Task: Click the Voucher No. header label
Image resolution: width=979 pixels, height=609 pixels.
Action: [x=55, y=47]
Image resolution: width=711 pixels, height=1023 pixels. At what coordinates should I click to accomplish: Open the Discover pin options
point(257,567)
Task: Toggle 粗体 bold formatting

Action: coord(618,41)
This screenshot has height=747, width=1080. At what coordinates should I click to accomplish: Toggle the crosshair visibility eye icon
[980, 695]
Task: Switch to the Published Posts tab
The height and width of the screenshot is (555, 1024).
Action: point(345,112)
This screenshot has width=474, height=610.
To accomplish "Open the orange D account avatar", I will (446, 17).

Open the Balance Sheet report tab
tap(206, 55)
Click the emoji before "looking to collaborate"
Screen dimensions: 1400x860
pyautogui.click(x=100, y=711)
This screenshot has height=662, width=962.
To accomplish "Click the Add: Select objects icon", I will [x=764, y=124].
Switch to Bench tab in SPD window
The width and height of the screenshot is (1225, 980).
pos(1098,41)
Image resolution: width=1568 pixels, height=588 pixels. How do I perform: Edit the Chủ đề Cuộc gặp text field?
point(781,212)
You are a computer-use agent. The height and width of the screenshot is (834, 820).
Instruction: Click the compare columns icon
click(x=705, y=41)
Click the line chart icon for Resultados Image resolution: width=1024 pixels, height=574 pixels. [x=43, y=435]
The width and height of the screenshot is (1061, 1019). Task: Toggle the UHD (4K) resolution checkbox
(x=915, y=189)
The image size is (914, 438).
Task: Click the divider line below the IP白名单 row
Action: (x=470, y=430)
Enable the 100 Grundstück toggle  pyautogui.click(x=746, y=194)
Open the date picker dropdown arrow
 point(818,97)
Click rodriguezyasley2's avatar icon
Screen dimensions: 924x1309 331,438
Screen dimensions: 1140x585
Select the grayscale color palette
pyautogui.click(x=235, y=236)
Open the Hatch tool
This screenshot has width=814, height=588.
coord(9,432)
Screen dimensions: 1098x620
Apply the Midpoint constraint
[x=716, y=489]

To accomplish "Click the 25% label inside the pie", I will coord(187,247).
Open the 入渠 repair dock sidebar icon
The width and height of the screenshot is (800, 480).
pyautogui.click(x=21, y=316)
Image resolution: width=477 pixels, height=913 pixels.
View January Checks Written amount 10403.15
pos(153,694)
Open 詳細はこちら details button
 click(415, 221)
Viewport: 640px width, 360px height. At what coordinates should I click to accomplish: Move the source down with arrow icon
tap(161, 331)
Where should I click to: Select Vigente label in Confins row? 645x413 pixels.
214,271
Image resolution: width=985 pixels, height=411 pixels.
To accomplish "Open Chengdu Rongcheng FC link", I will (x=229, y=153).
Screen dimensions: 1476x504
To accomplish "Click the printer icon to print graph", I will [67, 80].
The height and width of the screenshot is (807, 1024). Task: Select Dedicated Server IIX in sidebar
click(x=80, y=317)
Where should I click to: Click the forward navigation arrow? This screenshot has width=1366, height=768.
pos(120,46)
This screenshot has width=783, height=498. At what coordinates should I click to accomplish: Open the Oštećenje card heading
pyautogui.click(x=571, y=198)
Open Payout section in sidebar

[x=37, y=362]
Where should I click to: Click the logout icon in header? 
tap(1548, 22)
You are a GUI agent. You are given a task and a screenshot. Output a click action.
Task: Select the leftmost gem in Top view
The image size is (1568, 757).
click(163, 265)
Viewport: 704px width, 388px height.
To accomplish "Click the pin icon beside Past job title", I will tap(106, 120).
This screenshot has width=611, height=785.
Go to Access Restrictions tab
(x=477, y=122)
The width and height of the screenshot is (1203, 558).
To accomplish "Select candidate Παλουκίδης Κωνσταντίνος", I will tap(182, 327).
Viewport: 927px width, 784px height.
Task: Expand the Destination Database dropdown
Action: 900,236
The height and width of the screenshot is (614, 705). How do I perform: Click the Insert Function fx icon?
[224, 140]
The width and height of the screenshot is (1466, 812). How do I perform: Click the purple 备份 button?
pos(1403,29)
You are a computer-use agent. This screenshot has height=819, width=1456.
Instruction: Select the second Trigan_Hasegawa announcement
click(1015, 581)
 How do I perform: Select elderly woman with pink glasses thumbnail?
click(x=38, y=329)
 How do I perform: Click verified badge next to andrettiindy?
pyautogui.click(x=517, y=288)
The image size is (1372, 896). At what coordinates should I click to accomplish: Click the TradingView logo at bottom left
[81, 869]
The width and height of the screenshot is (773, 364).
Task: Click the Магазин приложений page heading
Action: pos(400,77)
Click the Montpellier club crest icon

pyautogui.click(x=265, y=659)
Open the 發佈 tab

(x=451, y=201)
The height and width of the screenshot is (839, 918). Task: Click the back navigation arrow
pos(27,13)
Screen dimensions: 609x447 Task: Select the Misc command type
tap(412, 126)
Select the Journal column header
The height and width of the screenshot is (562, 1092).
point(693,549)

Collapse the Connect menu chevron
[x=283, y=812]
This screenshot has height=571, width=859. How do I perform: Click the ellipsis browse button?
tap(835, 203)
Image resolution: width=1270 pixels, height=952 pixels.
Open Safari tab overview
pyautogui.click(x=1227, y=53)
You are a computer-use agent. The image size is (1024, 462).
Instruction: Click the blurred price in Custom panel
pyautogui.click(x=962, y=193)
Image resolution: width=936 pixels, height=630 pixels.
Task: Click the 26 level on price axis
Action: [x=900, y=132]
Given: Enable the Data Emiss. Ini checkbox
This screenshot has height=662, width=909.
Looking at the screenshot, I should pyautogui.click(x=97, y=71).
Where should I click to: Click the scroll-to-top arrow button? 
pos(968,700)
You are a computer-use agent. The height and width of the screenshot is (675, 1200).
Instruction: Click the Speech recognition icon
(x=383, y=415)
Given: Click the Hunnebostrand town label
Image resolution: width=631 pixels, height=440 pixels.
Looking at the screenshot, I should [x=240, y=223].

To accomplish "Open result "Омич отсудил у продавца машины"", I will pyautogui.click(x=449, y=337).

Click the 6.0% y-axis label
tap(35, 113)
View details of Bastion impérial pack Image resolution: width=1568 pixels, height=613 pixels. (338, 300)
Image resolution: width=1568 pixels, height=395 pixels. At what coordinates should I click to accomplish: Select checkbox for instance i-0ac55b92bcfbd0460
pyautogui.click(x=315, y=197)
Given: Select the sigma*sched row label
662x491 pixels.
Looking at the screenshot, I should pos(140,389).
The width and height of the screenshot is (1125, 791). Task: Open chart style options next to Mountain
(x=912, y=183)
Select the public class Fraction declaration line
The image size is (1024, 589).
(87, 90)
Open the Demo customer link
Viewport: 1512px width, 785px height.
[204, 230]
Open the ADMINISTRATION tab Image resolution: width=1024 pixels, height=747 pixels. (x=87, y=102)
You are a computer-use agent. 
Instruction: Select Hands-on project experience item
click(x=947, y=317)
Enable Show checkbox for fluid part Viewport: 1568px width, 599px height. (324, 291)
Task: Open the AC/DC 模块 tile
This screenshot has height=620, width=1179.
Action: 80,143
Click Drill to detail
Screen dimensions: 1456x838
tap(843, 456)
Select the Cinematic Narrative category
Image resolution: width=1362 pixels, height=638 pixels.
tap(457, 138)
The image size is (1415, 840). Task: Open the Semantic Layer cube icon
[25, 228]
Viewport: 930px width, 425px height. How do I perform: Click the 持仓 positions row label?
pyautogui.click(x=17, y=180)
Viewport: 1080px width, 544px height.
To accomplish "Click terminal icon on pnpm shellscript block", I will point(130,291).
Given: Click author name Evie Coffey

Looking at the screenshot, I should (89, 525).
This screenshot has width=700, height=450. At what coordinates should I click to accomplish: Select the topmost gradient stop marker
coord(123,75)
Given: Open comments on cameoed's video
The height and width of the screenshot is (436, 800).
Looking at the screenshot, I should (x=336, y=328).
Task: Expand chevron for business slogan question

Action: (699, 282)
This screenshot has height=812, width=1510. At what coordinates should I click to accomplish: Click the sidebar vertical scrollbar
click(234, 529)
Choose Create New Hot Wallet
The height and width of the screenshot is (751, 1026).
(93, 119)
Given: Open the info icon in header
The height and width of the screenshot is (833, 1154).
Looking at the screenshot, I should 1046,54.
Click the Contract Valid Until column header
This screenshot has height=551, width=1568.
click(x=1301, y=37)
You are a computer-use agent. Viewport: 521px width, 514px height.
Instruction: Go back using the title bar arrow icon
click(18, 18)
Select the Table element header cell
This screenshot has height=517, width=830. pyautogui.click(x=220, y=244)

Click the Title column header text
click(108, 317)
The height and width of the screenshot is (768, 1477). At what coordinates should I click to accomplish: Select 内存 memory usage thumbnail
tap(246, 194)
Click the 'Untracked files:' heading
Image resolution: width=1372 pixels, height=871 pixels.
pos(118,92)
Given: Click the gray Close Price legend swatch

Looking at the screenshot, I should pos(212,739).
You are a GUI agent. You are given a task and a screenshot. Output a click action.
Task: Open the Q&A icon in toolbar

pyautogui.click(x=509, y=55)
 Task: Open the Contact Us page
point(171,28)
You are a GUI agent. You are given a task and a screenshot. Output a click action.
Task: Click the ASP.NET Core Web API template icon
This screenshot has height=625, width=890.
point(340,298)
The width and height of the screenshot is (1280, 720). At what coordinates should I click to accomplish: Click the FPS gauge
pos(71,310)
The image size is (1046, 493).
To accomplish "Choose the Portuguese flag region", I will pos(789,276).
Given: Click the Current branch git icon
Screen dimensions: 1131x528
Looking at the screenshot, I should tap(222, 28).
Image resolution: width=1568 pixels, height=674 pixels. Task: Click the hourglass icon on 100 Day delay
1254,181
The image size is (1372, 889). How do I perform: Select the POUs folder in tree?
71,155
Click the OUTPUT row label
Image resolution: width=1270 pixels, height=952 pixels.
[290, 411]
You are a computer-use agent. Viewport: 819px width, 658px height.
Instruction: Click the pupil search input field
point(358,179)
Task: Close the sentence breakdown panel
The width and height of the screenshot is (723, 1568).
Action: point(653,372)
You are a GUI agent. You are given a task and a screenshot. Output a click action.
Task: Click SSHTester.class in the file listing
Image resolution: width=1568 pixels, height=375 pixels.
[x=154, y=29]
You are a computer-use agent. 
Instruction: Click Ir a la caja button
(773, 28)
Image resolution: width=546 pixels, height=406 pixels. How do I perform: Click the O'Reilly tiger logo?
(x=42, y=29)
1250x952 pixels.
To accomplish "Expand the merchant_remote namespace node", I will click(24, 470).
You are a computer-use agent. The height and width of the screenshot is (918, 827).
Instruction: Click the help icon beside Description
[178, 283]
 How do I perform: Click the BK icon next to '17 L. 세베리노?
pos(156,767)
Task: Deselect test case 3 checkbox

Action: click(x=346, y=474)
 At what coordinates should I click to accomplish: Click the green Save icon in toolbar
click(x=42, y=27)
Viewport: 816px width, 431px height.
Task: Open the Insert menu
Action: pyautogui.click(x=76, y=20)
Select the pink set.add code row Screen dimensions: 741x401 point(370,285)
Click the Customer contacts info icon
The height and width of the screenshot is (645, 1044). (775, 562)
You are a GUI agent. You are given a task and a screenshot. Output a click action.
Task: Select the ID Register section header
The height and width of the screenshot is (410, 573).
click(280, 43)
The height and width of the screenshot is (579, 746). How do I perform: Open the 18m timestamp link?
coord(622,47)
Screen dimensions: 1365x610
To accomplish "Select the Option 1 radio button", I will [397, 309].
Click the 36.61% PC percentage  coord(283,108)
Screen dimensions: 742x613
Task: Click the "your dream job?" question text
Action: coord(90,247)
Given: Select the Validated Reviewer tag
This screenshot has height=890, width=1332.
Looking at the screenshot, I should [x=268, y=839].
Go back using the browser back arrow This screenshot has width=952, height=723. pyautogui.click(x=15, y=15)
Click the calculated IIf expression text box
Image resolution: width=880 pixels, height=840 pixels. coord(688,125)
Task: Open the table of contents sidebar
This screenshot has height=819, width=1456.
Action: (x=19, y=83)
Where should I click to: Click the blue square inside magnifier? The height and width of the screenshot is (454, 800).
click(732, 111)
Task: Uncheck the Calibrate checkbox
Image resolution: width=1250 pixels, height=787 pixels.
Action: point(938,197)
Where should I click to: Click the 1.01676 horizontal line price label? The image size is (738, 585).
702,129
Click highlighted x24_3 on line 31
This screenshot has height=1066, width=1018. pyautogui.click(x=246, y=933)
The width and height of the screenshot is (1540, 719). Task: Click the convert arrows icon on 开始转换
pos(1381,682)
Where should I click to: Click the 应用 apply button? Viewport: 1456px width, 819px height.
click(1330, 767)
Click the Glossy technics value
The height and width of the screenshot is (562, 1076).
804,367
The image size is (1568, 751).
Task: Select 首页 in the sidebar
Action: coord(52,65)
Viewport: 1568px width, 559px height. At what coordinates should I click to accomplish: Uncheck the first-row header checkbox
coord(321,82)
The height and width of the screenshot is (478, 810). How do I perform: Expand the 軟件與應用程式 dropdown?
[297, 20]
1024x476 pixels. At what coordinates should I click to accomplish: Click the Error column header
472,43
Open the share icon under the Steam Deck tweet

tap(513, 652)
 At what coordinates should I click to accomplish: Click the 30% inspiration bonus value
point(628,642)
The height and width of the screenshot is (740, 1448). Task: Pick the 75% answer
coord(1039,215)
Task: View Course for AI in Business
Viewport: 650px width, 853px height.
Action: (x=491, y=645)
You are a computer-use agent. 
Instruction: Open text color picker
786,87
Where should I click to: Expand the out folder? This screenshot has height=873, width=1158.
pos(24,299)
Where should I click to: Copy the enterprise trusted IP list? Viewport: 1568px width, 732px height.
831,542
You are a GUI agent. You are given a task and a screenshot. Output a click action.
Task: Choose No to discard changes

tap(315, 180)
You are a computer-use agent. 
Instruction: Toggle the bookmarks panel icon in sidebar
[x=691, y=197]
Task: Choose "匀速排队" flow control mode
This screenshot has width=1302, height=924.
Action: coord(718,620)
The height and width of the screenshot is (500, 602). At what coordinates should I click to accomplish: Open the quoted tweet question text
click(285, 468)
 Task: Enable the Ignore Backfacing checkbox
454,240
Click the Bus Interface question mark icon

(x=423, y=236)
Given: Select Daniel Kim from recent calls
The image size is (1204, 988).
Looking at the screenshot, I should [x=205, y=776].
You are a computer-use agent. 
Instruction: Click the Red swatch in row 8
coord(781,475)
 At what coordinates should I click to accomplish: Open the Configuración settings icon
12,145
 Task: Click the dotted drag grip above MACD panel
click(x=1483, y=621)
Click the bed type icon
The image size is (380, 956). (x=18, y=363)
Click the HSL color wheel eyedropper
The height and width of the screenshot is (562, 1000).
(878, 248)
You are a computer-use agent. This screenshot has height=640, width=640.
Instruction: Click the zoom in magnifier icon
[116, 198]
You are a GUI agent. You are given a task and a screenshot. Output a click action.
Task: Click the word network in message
........
:: WHAT THE EXERCISE ASKS ::
Word for word, reproduce the lines of the listing from the first one through the line containing "Task: Switch to the Published Posts tab", and no more.

:: EXERCISE OUTPUT ::
Task: Click the Voucher No. header label
Image resolution: width=979 pixels, height=609 pixels.
Action: [x=55, y=47]
Image resolution: width=711 pixels, height=1023 pixels. At what coordinates should I click to accomplish: Open the Discover pin options
point(257,567)
Task: Toggle 粗体 bold formatting

Action: coord(618,41)
This screenshot has height=747, width=1080. At what coordinates should I click to accomplish: Toggle the crosshair visibility eye icon
[980, 695]
Task: Switch to the Published Posts tab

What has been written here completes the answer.